How to fill a hole NIS 67 billion deep?

In practice Simhon represents Netanyahu in talks with the Ministry of Finance on the budget. Freezing the budget discussions will allow the government to avoid painful streamlining measures that are being requested by the Ministry of Finance, such as the cancelation of coalition funds and the closing of “unnecessary” government ministries. Simhon is probably willing to compromise at most on a cut of about NIS 5 billion, less than 1% of the overall budget of more than half a trillion shekels. Simhon is also not interested in talking about canceling tax benefits. Nor is he concerned that the deficit will rise to high levels, because in his opinion the Israeli economy will experience a rapid recovery after the war, as happened after the Covid pandemic.







The budget discussions for 2024 currently taking place at the Ministry of Finance, are focused on how to fill a NIS 67 billion deep budget hole. This pit was dug at the bottom of the state coffers mainly because of the war, but it started to form even earlier during the days of the government’s judicial reform.

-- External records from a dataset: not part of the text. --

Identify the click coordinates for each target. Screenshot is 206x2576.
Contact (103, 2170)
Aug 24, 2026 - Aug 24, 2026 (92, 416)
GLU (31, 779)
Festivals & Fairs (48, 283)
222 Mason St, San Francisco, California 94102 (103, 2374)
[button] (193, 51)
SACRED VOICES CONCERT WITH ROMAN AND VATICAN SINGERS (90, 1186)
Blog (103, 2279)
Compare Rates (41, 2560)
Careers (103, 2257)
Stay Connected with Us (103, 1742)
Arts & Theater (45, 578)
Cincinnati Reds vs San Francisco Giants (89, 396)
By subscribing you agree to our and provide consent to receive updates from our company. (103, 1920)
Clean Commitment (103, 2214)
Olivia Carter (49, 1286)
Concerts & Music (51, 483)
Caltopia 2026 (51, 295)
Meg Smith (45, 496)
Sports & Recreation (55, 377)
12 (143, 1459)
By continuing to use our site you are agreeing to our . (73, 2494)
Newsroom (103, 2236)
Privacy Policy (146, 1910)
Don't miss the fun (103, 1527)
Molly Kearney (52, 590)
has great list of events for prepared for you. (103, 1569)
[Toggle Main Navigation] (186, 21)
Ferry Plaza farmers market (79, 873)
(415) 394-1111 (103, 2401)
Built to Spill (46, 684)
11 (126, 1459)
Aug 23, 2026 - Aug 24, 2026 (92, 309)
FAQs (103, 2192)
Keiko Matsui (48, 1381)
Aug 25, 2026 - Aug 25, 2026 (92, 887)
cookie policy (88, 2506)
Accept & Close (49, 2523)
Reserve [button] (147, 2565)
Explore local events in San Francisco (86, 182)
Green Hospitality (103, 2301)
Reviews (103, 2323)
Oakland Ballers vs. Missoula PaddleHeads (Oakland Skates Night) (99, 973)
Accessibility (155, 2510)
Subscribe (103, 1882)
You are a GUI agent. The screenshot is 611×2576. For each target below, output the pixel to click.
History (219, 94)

Without budgetary cover for this this huge amount, the deficit will jump to a dangerous level of 6%, according to the latest Ministry of Finance forecasts.

Ministry of Finance officials want to fill about half of the hole through cuts in the government budget as well as increasing revenues through higher taxes on the public. The balance, through lack of any other choice, would be raised by issuing bonds.

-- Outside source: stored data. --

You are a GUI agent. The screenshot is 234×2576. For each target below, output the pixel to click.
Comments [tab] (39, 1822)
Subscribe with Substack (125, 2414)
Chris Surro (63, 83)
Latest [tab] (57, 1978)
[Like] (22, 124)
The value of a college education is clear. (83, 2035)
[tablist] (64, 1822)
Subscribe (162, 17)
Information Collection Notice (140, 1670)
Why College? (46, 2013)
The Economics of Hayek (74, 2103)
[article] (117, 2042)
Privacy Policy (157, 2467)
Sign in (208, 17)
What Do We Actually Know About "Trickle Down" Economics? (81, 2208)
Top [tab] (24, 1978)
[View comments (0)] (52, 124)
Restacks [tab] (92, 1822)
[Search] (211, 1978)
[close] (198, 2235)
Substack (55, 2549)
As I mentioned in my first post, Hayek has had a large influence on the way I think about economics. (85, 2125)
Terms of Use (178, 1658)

On the other hand, Smotrich has proposed plugging the hole with a mix of 85%-90% loans at the expense of increasing the deficit, plus minimal streamlining measures. Simhon’s proposal is even more extreme and practically does not limit the deficit. He would spend as much as he can, even if the result is a deficit of about 6%, which is a deficit of about NIS 115 billion in the state coffers.

It would be too simplistic to describe the fight over the 2024 budget as a two-sided fight between Smotrich and senior Ministry of Finance officials. At one end, there are officials who support the classic fiscal stance that supports sharp fiscal restraint. At the other end, the “optimistic” approach, according to which there is enough money for everything, with Simhon as the most optimistic. Even if Smotrich wanted to pass a responsible budget, it is very doubtful if he will get Netanyahu’s backing for this. So Smotrich prefers not to be the bad guy and is stressing that any thoughts about painful cuts is the sole responsibility his officials.

In reality, the Ministry of Finance officials are not of one mind. Among them is different shades of opposition to the intentions of the political echelon. If to the right of Smotrich on the ideological axis is Simhon, then just to his left is Ministry of Finance director general Shlomi Heisler.

Heisler is a mediating and conciliatory figure, trying to pull Smotrich in a more restrained direction, and is not even afraid of a proposal to raise VAT by 0.5% to help balance the budget. Heisler is pulled to the left by budget division head Yogev Gardos.

Gardos is under pressure from within the division, from some of his deputies and coordinators, who think that the budget division should more resolutely oppose the political intentions of using the war as an opportunity for wildly distributing funds.

Sources within the Ministry of Finance say that behind all the fights, the gaps between Smotrich and the budget division are not really that big. According to them, Smotrich is in a trap. He knows that if he goes with the budget department, he won’t really be able to provide them with the goods because of Netanyahu.

Published by Globes, Israel business news – en.globes.co.il – on December 26, 2023.